Anaconda has announced that the licensing for their software will be changing in such a way that non-profit and academic institutions will have to start paying for their software.
c.f. https://www.theregister.com/2024/08/08/anaconda_puts_the_squeeze_on/
We need to migrate from Miniconda to Miniforge, before this becomes a problem.

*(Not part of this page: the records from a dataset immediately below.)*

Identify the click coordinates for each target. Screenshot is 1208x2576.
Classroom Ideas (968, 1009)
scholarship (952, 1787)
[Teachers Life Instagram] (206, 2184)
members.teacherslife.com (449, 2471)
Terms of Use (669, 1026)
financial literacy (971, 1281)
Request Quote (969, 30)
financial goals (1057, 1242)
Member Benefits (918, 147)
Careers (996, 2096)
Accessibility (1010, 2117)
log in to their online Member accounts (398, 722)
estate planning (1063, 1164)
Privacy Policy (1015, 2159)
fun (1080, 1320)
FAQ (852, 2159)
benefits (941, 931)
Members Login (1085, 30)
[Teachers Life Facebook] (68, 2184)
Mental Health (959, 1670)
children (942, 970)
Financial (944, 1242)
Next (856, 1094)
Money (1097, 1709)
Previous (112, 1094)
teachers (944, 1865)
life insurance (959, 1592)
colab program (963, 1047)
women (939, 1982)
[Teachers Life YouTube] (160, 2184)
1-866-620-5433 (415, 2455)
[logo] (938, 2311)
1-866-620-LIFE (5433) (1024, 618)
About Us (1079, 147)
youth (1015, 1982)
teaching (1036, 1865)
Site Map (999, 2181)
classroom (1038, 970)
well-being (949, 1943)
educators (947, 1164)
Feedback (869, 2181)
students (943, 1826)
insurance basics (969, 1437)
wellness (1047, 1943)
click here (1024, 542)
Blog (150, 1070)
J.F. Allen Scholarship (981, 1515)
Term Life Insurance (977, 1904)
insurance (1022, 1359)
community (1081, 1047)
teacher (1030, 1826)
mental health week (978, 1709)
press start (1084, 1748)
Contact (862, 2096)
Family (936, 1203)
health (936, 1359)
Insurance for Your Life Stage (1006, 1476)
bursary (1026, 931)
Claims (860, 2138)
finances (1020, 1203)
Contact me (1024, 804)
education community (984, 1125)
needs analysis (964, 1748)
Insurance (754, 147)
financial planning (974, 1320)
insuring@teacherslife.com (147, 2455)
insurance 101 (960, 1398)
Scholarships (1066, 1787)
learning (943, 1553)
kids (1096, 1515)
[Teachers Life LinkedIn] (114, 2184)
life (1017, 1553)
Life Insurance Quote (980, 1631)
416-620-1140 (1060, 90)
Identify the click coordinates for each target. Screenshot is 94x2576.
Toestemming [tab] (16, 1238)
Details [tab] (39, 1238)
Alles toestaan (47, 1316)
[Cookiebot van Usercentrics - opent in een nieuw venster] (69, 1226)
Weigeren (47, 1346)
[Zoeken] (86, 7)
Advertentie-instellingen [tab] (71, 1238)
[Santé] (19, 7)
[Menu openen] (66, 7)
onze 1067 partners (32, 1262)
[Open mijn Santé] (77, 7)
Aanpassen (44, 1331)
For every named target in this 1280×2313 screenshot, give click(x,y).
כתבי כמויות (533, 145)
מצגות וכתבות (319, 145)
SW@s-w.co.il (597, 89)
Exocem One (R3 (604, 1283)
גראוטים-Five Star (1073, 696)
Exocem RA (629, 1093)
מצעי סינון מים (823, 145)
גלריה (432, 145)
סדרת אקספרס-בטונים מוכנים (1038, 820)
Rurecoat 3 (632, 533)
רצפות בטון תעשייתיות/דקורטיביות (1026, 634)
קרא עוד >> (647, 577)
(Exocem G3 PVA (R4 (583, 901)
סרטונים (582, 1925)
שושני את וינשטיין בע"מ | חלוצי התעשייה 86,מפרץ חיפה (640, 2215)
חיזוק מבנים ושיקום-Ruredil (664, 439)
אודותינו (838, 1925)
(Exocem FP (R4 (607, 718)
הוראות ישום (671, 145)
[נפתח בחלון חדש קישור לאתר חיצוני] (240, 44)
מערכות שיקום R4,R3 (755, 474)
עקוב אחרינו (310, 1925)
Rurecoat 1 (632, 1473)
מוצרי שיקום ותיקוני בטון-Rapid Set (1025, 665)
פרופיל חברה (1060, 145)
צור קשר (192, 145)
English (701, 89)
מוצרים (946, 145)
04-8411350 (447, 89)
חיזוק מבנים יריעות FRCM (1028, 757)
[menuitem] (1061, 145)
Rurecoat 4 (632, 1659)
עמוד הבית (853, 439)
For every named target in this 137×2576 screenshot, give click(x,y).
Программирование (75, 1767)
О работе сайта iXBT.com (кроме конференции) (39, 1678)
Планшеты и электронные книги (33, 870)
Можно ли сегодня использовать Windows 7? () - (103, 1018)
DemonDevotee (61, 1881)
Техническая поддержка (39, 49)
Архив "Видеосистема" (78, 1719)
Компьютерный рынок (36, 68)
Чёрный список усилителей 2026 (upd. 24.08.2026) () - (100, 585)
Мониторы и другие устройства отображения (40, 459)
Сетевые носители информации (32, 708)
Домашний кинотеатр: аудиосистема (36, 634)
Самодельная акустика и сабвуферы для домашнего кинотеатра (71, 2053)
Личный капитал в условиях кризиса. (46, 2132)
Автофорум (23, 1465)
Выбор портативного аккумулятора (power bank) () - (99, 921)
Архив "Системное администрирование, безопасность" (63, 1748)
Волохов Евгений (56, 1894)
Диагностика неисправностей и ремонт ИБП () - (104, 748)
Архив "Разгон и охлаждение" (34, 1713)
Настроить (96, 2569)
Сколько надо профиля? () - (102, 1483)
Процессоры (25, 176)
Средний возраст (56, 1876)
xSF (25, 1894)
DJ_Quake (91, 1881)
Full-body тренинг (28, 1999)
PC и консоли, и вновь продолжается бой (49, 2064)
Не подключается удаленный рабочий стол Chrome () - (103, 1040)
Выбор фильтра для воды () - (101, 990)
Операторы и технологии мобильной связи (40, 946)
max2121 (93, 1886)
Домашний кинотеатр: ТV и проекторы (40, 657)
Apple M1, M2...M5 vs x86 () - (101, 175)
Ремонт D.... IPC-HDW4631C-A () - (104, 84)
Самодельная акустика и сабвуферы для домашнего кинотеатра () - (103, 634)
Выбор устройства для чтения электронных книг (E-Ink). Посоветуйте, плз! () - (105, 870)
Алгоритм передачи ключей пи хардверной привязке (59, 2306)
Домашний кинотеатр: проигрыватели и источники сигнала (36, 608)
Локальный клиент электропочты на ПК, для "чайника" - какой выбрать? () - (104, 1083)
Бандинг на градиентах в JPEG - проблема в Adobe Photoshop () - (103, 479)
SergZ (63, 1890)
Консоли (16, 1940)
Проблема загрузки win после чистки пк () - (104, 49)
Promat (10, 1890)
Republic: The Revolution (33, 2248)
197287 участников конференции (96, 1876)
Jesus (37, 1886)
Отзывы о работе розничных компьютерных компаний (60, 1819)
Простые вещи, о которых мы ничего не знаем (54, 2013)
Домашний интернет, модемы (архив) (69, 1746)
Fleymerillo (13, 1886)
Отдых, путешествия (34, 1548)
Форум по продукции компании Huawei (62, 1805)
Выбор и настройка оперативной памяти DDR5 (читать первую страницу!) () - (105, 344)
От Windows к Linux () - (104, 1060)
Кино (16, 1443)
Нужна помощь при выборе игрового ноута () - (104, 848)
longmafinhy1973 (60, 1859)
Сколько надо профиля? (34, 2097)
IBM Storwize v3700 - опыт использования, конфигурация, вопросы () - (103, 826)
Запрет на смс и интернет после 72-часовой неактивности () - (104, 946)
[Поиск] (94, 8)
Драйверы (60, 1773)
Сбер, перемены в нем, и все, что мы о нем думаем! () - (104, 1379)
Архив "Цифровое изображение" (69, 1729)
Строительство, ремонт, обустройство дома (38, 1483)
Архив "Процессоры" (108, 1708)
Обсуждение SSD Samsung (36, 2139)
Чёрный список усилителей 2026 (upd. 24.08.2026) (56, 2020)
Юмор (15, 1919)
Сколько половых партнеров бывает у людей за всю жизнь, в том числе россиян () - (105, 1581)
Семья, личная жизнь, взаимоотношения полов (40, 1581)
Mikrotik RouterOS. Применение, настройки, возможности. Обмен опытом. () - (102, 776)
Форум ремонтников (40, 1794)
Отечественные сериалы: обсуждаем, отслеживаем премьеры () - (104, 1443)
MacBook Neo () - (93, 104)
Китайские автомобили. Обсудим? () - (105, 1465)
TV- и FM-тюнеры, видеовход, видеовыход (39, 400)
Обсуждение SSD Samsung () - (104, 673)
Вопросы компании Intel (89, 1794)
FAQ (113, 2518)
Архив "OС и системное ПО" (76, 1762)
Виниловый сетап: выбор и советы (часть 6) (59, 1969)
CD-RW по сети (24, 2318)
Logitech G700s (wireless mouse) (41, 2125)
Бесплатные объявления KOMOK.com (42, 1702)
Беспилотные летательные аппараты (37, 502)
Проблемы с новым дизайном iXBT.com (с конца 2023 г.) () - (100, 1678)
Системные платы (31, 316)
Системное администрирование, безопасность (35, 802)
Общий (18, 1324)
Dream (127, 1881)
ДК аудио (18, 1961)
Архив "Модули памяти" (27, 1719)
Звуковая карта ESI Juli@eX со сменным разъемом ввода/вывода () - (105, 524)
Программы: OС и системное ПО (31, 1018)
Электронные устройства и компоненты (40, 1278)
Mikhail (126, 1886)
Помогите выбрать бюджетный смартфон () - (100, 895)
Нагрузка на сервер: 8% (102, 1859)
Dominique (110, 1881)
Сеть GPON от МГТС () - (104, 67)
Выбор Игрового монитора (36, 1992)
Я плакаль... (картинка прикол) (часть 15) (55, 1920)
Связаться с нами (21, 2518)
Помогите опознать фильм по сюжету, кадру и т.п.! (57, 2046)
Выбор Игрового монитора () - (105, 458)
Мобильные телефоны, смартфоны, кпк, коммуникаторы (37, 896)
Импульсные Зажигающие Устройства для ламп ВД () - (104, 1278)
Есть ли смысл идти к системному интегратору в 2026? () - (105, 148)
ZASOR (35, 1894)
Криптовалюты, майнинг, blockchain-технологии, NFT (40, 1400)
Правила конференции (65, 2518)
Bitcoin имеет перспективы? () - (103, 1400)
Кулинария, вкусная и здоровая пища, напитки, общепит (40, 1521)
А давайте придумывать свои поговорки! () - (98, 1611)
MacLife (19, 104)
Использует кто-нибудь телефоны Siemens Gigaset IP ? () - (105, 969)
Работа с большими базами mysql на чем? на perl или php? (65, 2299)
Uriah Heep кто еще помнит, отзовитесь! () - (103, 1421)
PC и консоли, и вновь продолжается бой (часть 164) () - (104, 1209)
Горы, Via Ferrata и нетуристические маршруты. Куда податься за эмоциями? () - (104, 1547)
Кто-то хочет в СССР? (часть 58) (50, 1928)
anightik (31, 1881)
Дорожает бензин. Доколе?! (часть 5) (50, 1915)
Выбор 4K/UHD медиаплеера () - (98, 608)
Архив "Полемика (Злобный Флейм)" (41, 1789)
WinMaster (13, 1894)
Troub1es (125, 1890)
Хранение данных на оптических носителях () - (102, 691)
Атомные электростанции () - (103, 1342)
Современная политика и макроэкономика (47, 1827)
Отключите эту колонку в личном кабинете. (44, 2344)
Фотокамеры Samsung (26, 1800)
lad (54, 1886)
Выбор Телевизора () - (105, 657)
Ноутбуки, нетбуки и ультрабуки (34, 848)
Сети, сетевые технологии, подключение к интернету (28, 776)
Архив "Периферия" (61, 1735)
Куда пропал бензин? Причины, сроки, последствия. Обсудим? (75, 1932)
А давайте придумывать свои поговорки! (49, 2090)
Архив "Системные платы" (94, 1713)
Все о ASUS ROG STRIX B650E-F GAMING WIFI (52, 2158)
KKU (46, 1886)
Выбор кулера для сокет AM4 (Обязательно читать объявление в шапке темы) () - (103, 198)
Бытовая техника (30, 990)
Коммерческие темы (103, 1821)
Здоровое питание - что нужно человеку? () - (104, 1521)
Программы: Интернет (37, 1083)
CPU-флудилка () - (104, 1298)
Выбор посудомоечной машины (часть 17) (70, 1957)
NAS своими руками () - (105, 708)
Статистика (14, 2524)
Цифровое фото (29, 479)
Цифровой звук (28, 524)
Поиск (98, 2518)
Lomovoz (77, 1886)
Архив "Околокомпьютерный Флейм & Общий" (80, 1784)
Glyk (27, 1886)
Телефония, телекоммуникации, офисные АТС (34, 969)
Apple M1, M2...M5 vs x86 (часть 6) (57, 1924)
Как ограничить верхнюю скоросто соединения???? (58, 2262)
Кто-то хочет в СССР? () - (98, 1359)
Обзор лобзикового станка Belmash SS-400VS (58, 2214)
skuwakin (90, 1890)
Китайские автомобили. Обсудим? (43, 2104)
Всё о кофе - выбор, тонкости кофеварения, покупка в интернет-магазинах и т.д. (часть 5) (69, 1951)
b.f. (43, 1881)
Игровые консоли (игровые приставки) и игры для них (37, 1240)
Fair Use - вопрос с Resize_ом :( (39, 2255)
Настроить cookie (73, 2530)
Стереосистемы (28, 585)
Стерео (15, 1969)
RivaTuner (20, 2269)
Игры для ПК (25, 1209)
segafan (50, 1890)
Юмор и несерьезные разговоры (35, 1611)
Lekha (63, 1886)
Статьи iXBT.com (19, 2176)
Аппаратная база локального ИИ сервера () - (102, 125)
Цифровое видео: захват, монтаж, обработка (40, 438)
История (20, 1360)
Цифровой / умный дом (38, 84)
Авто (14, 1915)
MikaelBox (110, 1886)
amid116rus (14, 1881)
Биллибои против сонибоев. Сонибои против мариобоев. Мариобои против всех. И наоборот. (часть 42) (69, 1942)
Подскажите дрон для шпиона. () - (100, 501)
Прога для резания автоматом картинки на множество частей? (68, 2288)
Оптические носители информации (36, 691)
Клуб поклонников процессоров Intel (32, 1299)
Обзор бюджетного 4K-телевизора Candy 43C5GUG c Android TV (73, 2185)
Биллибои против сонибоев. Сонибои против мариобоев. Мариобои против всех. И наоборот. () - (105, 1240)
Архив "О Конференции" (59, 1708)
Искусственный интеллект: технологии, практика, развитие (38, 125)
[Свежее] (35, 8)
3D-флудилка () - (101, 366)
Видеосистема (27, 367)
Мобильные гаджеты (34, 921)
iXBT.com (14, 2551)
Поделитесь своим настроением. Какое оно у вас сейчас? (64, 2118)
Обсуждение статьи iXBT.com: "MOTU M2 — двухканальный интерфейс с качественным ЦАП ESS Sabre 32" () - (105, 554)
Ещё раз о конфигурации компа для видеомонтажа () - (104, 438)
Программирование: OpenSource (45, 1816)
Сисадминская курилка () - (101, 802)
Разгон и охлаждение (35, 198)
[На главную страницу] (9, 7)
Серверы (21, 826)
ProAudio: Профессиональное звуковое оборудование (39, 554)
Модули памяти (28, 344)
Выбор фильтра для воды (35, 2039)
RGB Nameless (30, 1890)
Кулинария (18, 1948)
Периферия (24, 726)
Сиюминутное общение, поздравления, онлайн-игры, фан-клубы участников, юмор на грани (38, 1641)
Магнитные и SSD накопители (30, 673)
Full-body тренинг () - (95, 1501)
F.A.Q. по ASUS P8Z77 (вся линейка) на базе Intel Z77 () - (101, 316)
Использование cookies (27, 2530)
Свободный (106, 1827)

Miniconda is installed manually in these repositories:
- conda-analytics - https://gitlab.wikimedia.org/repos/data-engineering/conda-analytics/-/merge_requests/52
- airflow - https://gitlab.wikimedia.org/repos/data-engineering/airflow-dags/-/merge_requests/829
We also have a number of pipelines defined in WMF Data Workflow Utils that build on:
- conda_setup_script - https://gitlab.wikimedia.org/repos/data-engineering/workflow_utils/-/merge_requests/46
These pipelines have been used in the following downstream projects:
- example-job-project - https://gitlab.wikimedia.org/repos/data-engineering/example-job-project/-/merge_requests/36
- mediawiki-content-dump - https://gitlab.wikimedia.org/repos/data-engineering/dumps/mediawiki-content-dump/-/merge_requests/45
-
gdi-jobsArchived project. - research/knowledge gaps
- research/article-quality
- research/research-datasets
- search-platform/discolytics
- search-platform/mjolnir
- structured-data/image-suggestions
- structured-data/section-topics
- structured-data/section-image-recs # Also uses mamba forge.
- structured-data/seal # Also uses mamba-forge
- security/differential-privacy
- product-analytics/moderation-mariadb-jobs # Several versions
- product-analytics/automoderator-metrics-jobs # Several versions
This list was ascertained by looking at the artifacts.yaml files for each of the airflow instances.